Following on from a chaired discussion on the nature of Englishness, in which Bragg himself participates, the show is part gig, part political lecture, lasting three and a half hours - even if you don't sign up for all of his socialist manifesto, you have to admire the man's energy.
Englishness is a theme that has increasingly preoccupied Bragg, especially in his 2002 album English, Half-English and in his 2006 book The Progressive Patriot. As he explains at the start of the show, he wants to reclaim the English identity and flag from right-wing nationalists, such as the BNP, who ironically flourish in his own hometown of Barking. He argues powerfully for a tolerant, inclusive, multicultural Englishness not a narrow, insular, 'little Englander' attitude. As he points out, St George himself was originally a "Lebanese migrant worker"!

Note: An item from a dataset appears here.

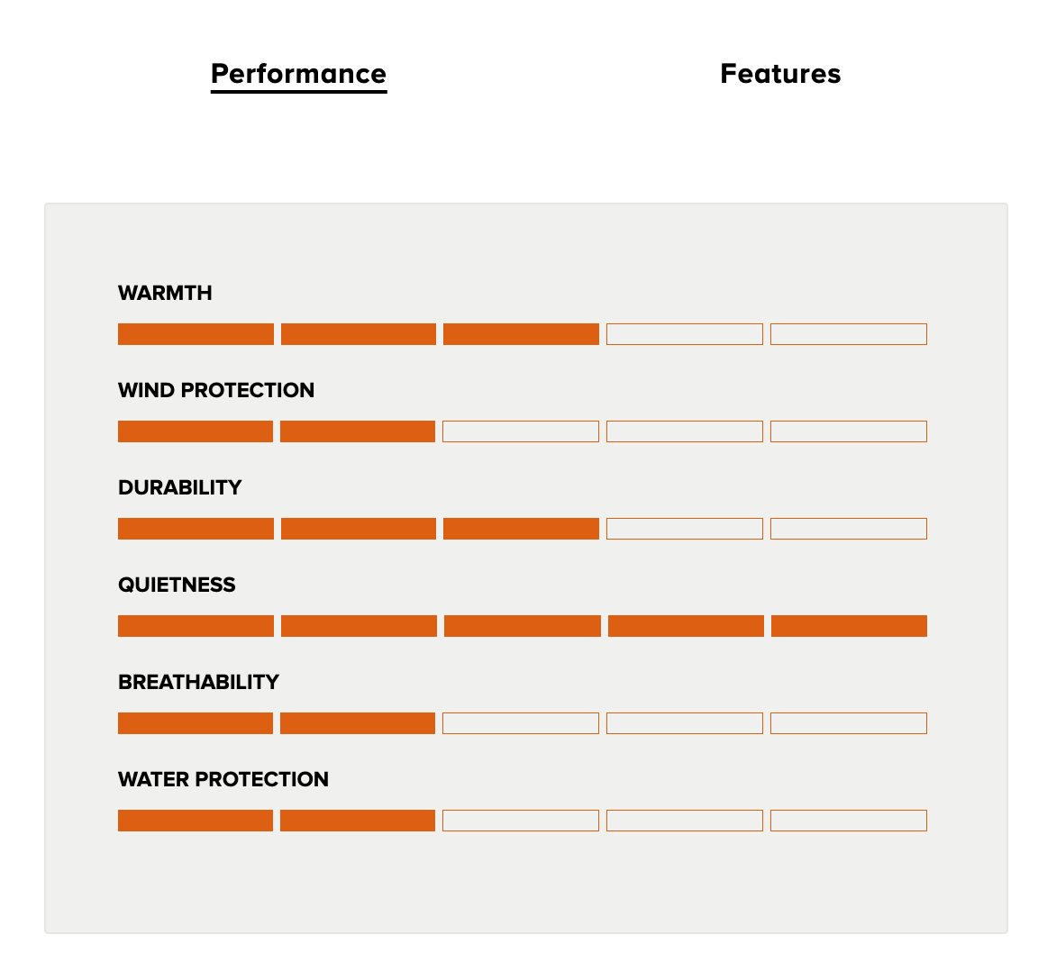Click the second filled Wind Protection segment

click(x=358, y=431)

The show embodies the ideas Bragg espouses, featuring a rich variety of music, from the traditional Northumberland folk songs of Rachel Unthank And The Winterset, to the Coventry-inspired urban dystopic vision of The Enemy's frontman Tom Clarke and the feelgood skiffle/rockabilly of Camden's Kitty, Daisy And Lewis, before Bragg himself takes the limelight with a set of politically charged protest songs delivered with characteristic passion.

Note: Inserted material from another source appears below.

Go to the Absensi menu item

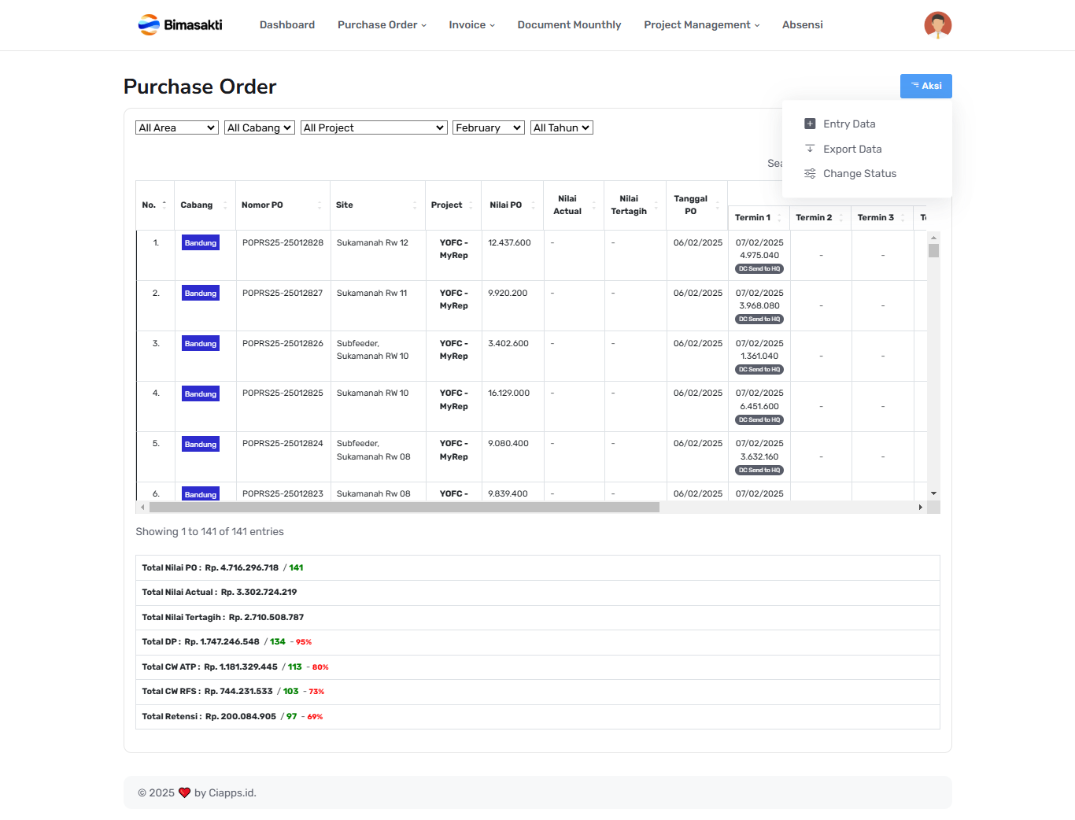(802, 25)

A superb communicator, Bragg early on gets the audience to stand and sing Jerusalem, which he believes should be the English (as opposed to British) national anthem, just as Wales, Scotland and Northern Ireland have their own individual anthems. We are encouraged, in the style of football crowds, to hold aloft our white and red programmes which form a gigantic St George's Cross in the Barbican Hall.

Bragg's first guests, the all-female quartet Rachel Unthank And The Winterset - two singers, a fiddle-player and a pianist - produce their own striking arrangements of traditional folk songs about the often tragic lives of ordinary working people from the countryside, enlivened by beautiful vocal harmonies and even a little clog dancing.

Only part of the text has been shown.